Tips for a successful sale
Law firm VWV partner Siân Champkin outlines considerations for charitable schools selling to commercial schools groups
While the sale of independent schools operated by charities to those who operate schools on a commercial basis has always been present in the sector, we are increasingly seeing a trend for these types of transactions.
These projects still most often generally arise where a school is struggling to remain competitive and finding the challenges of the sector too great to continue operating as a stand-alone school with a charitable board. These schools may not have the option of merger with another charitable school due to geography, financial standing or other reasons.
However, we have also more recently found that commercial operators are being specially chosen as a strategic partner of choice from those in stronger positions. We often now see a commercial sale being discussed and considered alongside charity mergers on an equal footing, or indeed as the preferred route to pursue. There appears to be, among charitable boards, a recognition that a charity merger may not represent the best solution for a school, while joining a commercial group is in the best interests of the school and the charity operating it.
Those concerns most often felt by charitable governing bodies when considering the strategic option of remaining an independent/separate school – risk of closure of the school site and the ability to weather economic and demographic challenges – can sometimes be best mitigated by a transaction with the commercial world rather than a charity partner.
But what are the considerations for these sorts of sales?
Timing is crucial, and it is critical that decisions are made at the earliest opportunity to ensure a school has the widest range of options available to it and time to implement them. Of course, circumstances outside the control of a school can sometimes accelerate action being required but we would always encourage these sorts of decisions to be made from a position of strength not weakness.
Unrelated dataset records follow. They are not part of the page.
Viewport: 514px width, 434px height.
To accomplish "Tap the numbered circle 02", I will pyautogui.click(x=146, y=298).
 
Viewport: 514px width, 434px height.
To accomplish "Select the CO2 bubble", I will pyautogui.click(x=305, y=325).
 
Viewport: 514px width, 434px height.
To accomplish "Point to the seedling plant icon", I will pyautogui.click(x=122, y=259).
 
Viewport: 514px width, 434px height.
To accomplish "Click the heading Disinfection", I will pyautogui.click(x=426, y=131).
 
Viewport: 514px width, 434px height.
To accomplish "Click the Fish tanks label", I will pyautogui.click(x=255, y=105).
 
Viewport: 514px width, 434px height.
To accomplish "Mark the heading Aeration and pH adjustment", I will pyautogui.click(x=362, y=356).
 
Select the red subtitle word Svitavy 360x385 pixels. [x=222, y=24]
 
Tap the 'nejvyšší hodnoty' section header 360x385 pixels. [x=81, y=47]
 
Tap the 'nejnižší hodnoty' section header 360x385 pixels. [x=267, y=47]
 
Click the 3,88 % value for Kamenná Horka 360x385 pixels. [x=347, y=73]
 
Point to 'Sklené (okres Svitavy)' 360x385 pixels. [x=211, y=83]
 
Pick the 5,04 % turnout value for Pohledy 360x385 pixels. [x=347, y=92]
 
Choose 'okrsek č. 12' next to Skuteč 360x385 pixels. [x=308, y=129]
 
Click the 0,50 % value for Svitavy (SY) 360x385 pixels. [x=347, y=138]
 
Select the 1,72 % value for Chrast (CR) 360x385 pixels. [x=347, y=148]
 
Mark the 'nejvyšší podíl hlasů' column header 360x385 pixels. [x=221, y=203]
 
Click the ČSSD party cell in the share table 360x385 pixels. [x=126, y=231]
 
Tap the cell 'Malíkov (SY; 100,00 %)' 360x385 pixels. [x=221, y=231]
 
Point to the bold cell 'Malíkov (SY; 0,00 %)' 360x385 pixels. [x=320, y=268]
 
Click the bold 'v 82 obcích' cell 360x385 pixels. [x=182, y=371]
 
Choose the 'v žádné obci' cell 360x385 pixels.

This will almost always end in the best possible outcome for all involved.
Thorough and considered decision-making is, as always, critical for any board but more so for a charitable one considering a sale. Ensure decision-making takes into account all relevant factors, such as strength and suitability of the chosen partner, the effect on beneficiaries, and regard to other reasonable options. Further, be sure to discount irrelevant factors, including those of an emotive nature. Always make sure decisions, at every stage, are well documented and record all consideration of factors (even if they are disregarded). Take advice from those with the required expertise and knowledge of transactions of this sort. The Charity Commission provides excellent guidance on decision-making and we would recommend this is understood and borne in mind throughout.
The most significant difference between a charity merger and commercial sale generally is the transaction consideration. In charity-to-charity mergers no price is paid as the acquiring charity takes on the assets and liabilities and continues to use them for charitable purposes. In a sale to a commercial operator the buyer needs to pay fair market value for the assets, with the principal asset likely to be real estate. A Charities Act valuation is legally required to be undertaken on the disposal of property to a non-charitable party and this will form an important part of the considerations in the sale. Undertaking a valuation early on in the process is critical but also engagement with the valuer is required at various stages as it is important to ensure that the valuer will approve the deal terms.
Governors will need to assess and consider what regulatory requirements there may be on a sale and the required involvement of the Department for Education and, in some circumstances, the Charity Commission. Generally, Charity Commission consent is not required for a charity merger nor sale to a commercial group, but it’s important to understand if this is required, for example, where permanent endowment land is to be sold or the power of sale is not contained in the constitution. Early assessment of these matters can ensure a smooth transaction without undue delay.
Where a school is to be sold and funds are received by the charity that has sold it, it is important for those remaining board members of the legacy charity to consider how best to use them. Note, it is usual for a smaller number of the board to remain post-transaction as the charity is no longer operating the school. While the charity will need to settle any liabilities outstanding, such as bank debt, it is likely to still hold considerable funds post-completion. While it’s not unusual for the funds to be used to support bursaries at the school that has been sold, it is critically important that the board consider the proper use of those funds. They should not be supporting the cash flow of a school now owned by a commercial group, something that has been criticised in the past by the Charity Commission.
We have seen in some situations alternative education charities being supported with donations by the legacy charity post-completion. Examples include the Royal SpringBoard, which works with state boarding and independent schools to help them target fully-funded school places for the young people who need them most, and with community organisations and local authorities to access these effectively. This serves to protect charities from criticism of supporting or pursuing non-charitable purposes.
In summary, we are already experiencing and further expecting a significant rise in schools seeing the benefit of being part of a group, be it commercial or charitable. Hopefully the above proves as a useful starting point of what should be considered by those thinking about taking this course of action.